‘As usual’ I had a quick rest on Willie Johnston on my way to Charlotte Square. I can see that he – or more accurately his bench – and I will be seeing more of each other.
I had a carefully compiled list for Friday, in order to fit as much as I could in. Finding a mutually convenient time to have a spot of lunch with wonderful publicist Nicky proved just about possible. Her charges were busy all day, and first I went to find Jane Ray – who is very good with giraffes – at her signing. She had been making giraffe masks at her event, and the shop was full of tiny human giraffes. Very nice to meet publisher Janetta Otter-Barry (hers was a regal sort of presence…) who was there to oversee the proceedings.
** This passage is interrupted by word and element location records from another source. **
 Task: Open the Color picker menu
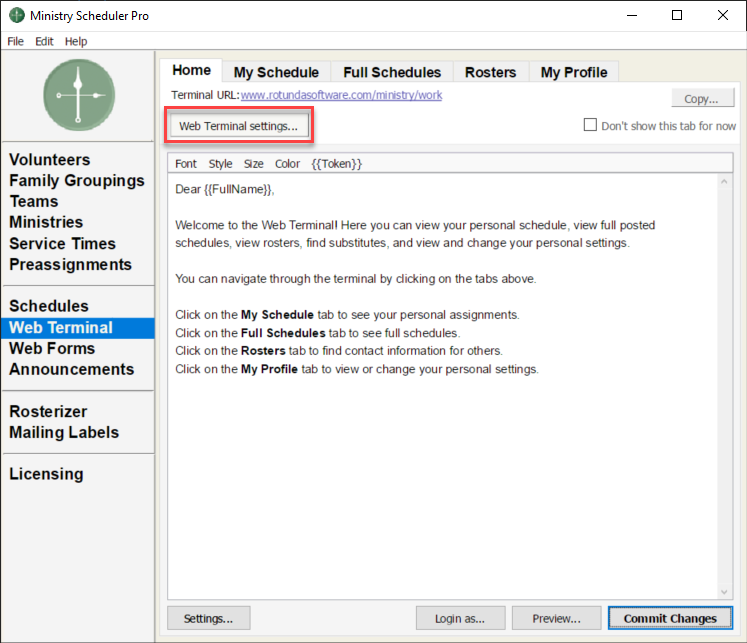coord(287,164)
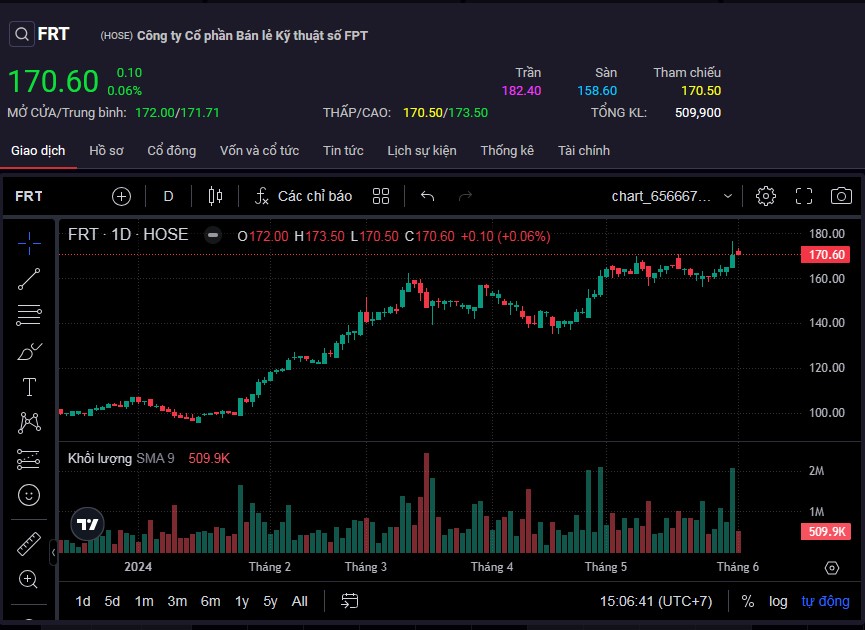Toggle log scale on price axis
The height and width of the screenshot is (630, 865).
778,601
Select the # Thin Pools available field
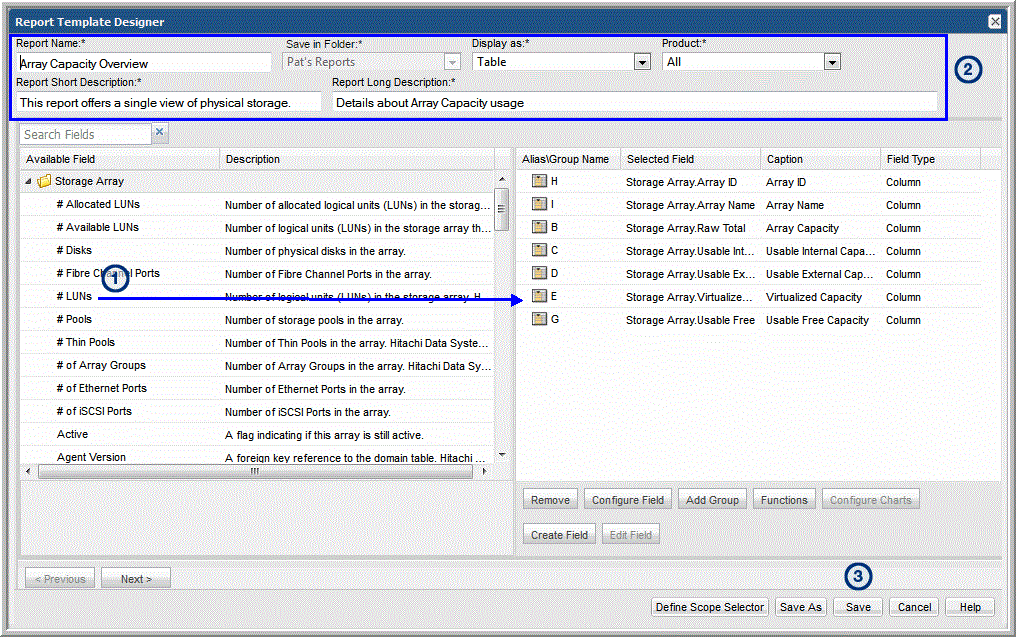The height and width of the screenshot is (637, 1016). tap(86, 342)
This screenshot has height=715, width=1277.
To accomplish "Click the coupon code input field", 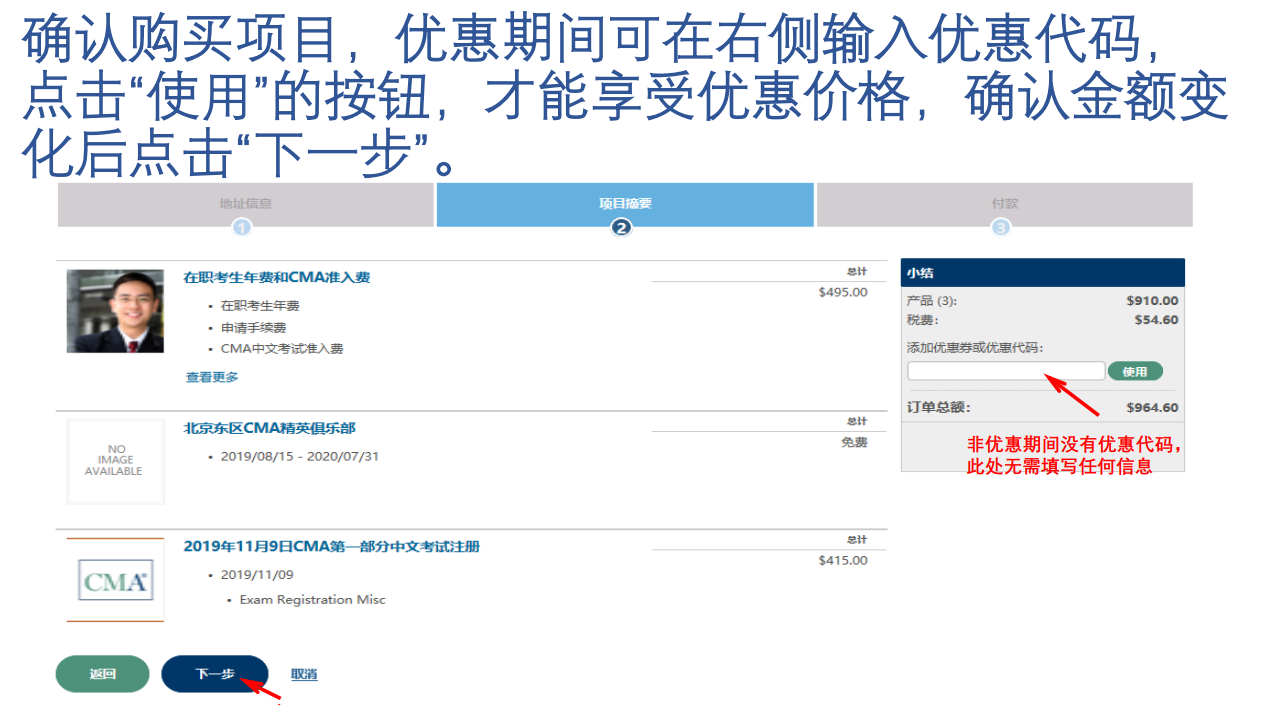I will pos(1005,370).
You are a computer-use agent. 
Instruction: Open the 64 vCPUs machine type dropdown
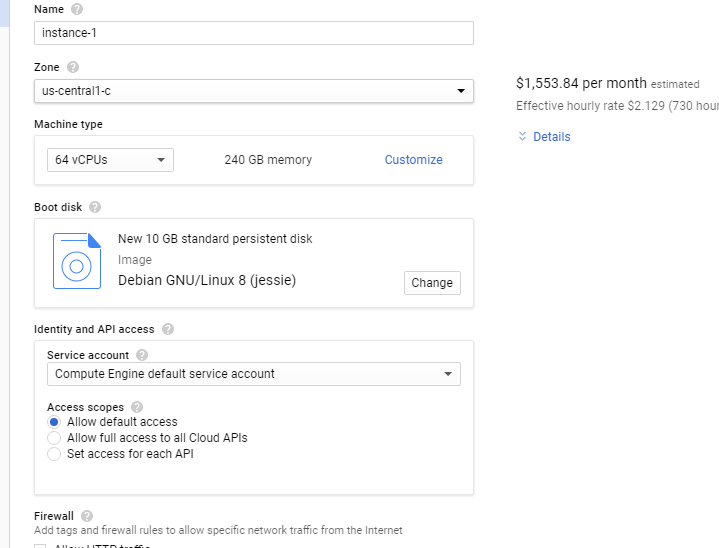110,160
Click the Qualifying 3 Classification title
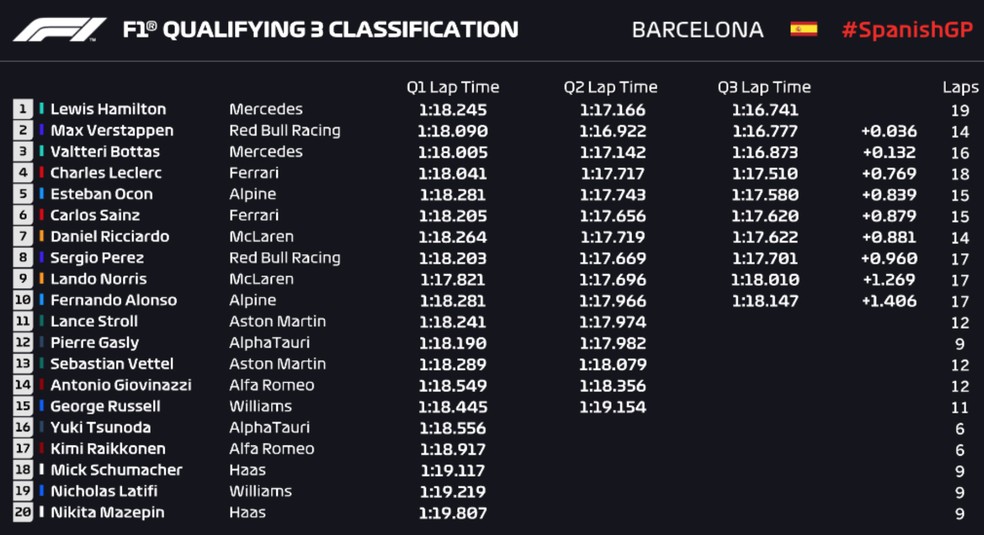Viewport: 984px width, 535px height. point(321,29)
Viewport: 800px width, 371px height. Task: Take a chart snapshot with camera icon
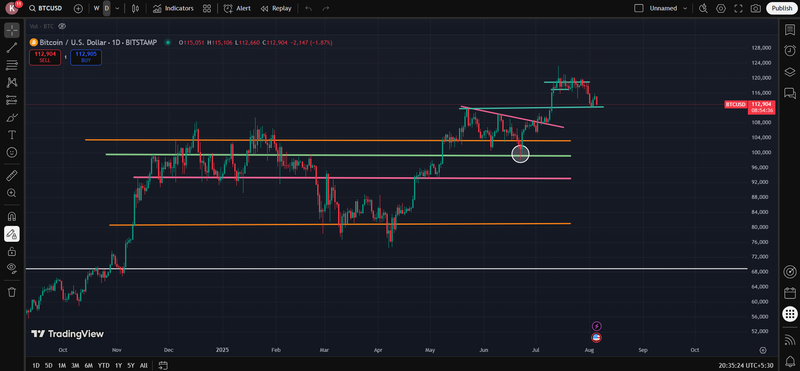(756, 8)
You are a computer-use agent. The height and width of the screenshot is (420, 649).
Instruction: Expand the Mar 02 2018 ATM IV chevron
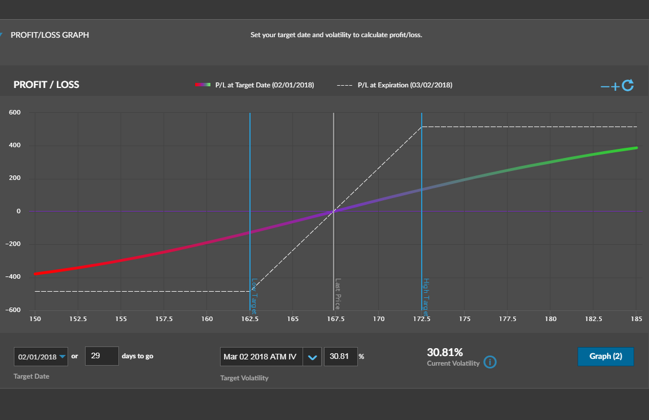tap(312, 357)
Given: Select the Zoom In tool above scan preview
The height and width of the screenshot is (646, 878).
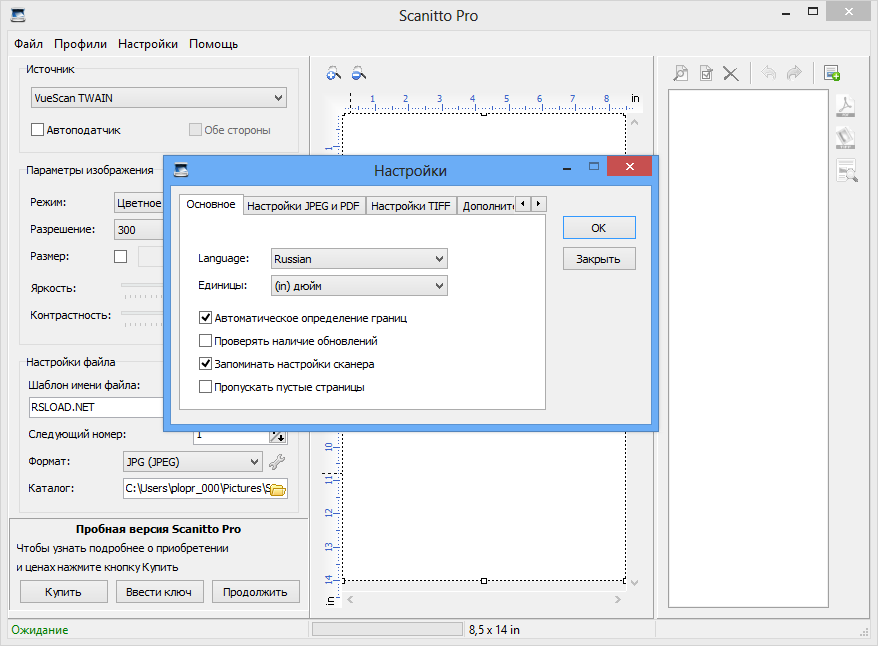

Nicky gave me lunch in the authors’ yurt, and we had a little chat about families as well as about books. I came away with two new books, and having surprised her with my weird interests, there might be more. (I now have a flag sticker book!) In return I tipped her off that Craig Pomranz (of Raffi knitting fame) was due a photocall session after lunch.
Debi Gliori, who was next on my list, popped in for a cuppa before her event, and was slightly disturbed to find I’d be there to heckle from the back. But as long as I vote the right way in the referendum we are fine…
Speaking of politics, by the time I’d decided I could tug on Peter Guttridge’s sleeve (as instructed by himself), Paddy Ashdown ‘got in the way’ and there was Ming Campbell and many others whose names could be dropped. So, no sleeve-tugging. Yet.
Ever the involved publicist, Nicky has taken up knitting to join in with Craig’s and Raffi’s scarf making. But the biggest help had been a very, very young girl in the audience who spontaneously organised Craig’s event for him.
I went off to get to Debi’s event on time (more of which in separate post), and after it I trailed her to the bookshop where she doodled for her fans for about an hour and a half. One of her talented picture book colleagues, Jackie Morris, was busy painting in the grown-ups’ bookshop all afternoon.
Then it was time for Craig Pomranz to sign after his second knitting event, and he unravelled (no, I don’t mean that… he got out) Raffi’s actual scarf and proceeded to wind it round a couple of small fans.
Me, I went back to the yurt and waited for Gordon Brown. There was some discussion between two people as to whether we were about to get the former PM or the Scottish crime writer. I knew it was the politician, and they rather hoped it would be.
We were lined up at the front of the yurt long before the ’round-the-square’ queue for Gordon Brown’s event with Alistair Moffat had even begun to move into the main theatre. Authors and others who actually had to pass us looked disconcerted, apart from the ice cream man and Tom Conti. And that other Scottish Italian, Debi Gliori.
This time it wasn’t the police so much as Men In Black who milled about. James Naughtie was there. So was insect repellant. There were also midges. Even after the spraying.
And at last he came. Mr Brown, as they addressed him. He went on to his event, and I waved to Willie Johnston on my way home. It’s nice this. I’ve never gone home from the book festival before.